In den USA soll bereits über den Anbau von Weizen in Alaska diskutiert werden.
Ich kann Dir leider keine Quelle mehr dazu nennen. Gelesen habe ich es in einer der "seriösen" Publikationen, und zwar nicht nur einmal. Offenbar scheint man sich auf massive klimatische Veränderungen einzustellen. So soll die Trockenheit in Kalifornien bereits ein Jahrhundertereignis darstellen. Man geht davon aus, dass die Trockenheit weltweit weiter fortschreitet und die südliche Halbkugel massiv betreffen wird. Insofern wird das mangelnde Wasser zu Millionen/Milliarden von Toten führen. Das dürfte auf Afrika ebenfalls zutreffen. In den USA soll man bereits darüber spekulieren, dass der Weizen dann in Alaska angebaut werden muss. Wieweit Entsalzungsanlagen einen solchen Wassermangel auffangen können, das vermag ich nicht zu sagen. Die unterirdischen Wasserdepots der USA sollen auch bereits stark angegriffen sein.
Ich müsste jetzt viel googeln, um Dir Links zu geben. Wenn Du das tust, dann stelle doch bitte die gefundenen Links hier ein.
In Süd-Spanien habe ich selbst beobachtet, wie die Seen (Wasserdepots) austrockneten. Dort versteppen jedes Jahr große Teile des Landes.
Dies würde aber bedeuten, dass die Tundra in der Zukunft für den Ackerbau hochinteressant werden könnte, was Russland dann neben Bodenschätzen auch noch Nahrung geben würde.

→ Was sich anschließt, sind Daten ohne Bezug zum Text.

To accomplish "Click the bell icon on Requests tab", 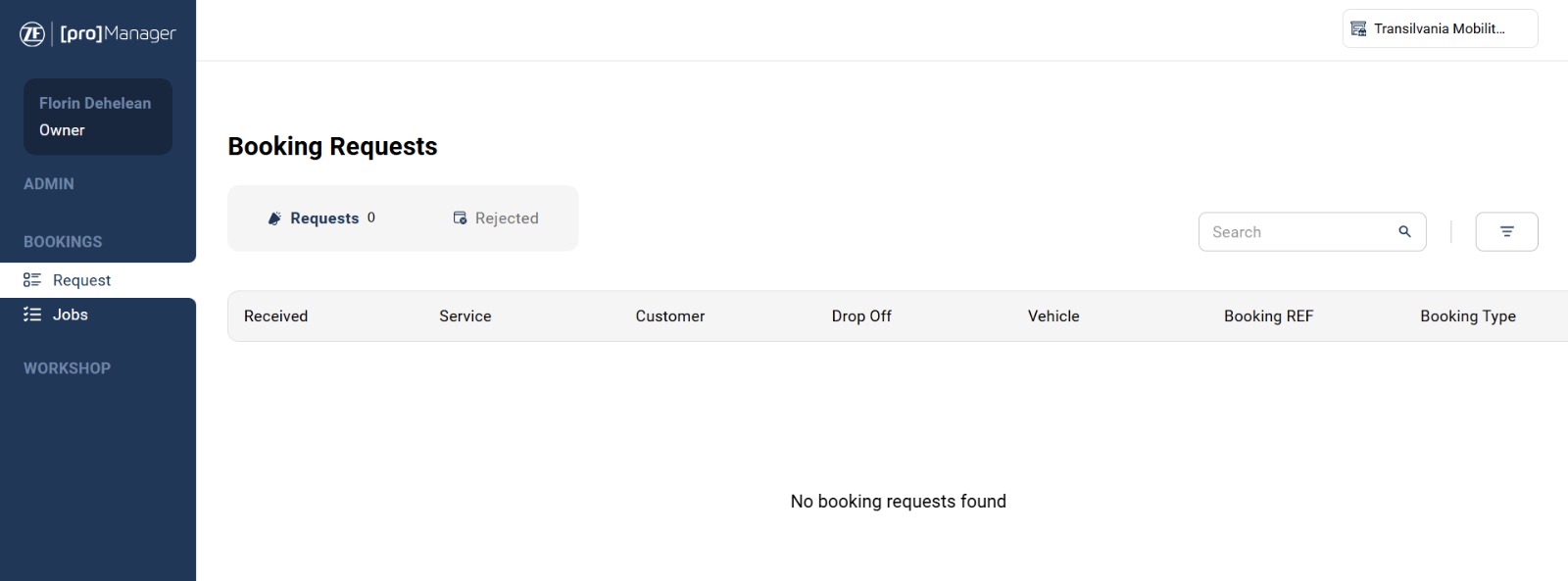I will click(274, 218).
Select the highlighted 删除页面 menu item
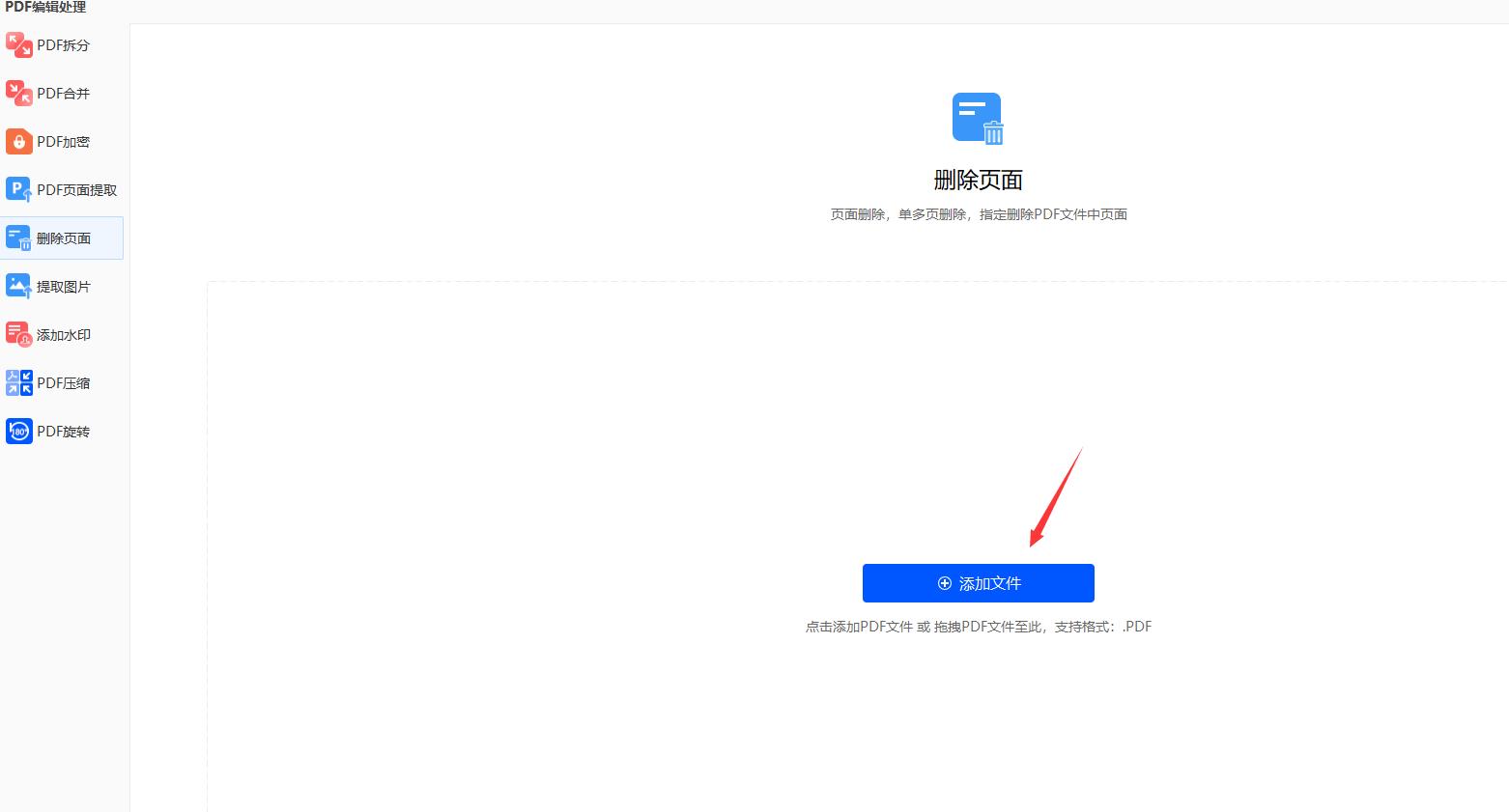The width and height of the screenshot is (1509, 812). [x=62, y=238]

Insofern war meine Bemerkung eher zynisch gemeint. Solche "Ereignisse" haben die Weltbevölkerung aber immer ziemlich regelmäßig dezimiert und der Erde eine Verschnaufspause gegeben (so sie tatsächlich eine braucht). In der Bibel, im Gilgamensch-Epos, bei den Erzählungen der Aborigines findest Du immer wieder Hinweise auf große Katastrophen. Entweder nix zu essen oder zu viel Wasser auf einmal...... Das können sich die Völker kaum noch vorstellen. Schließlich ging es sehr lange relativ gut.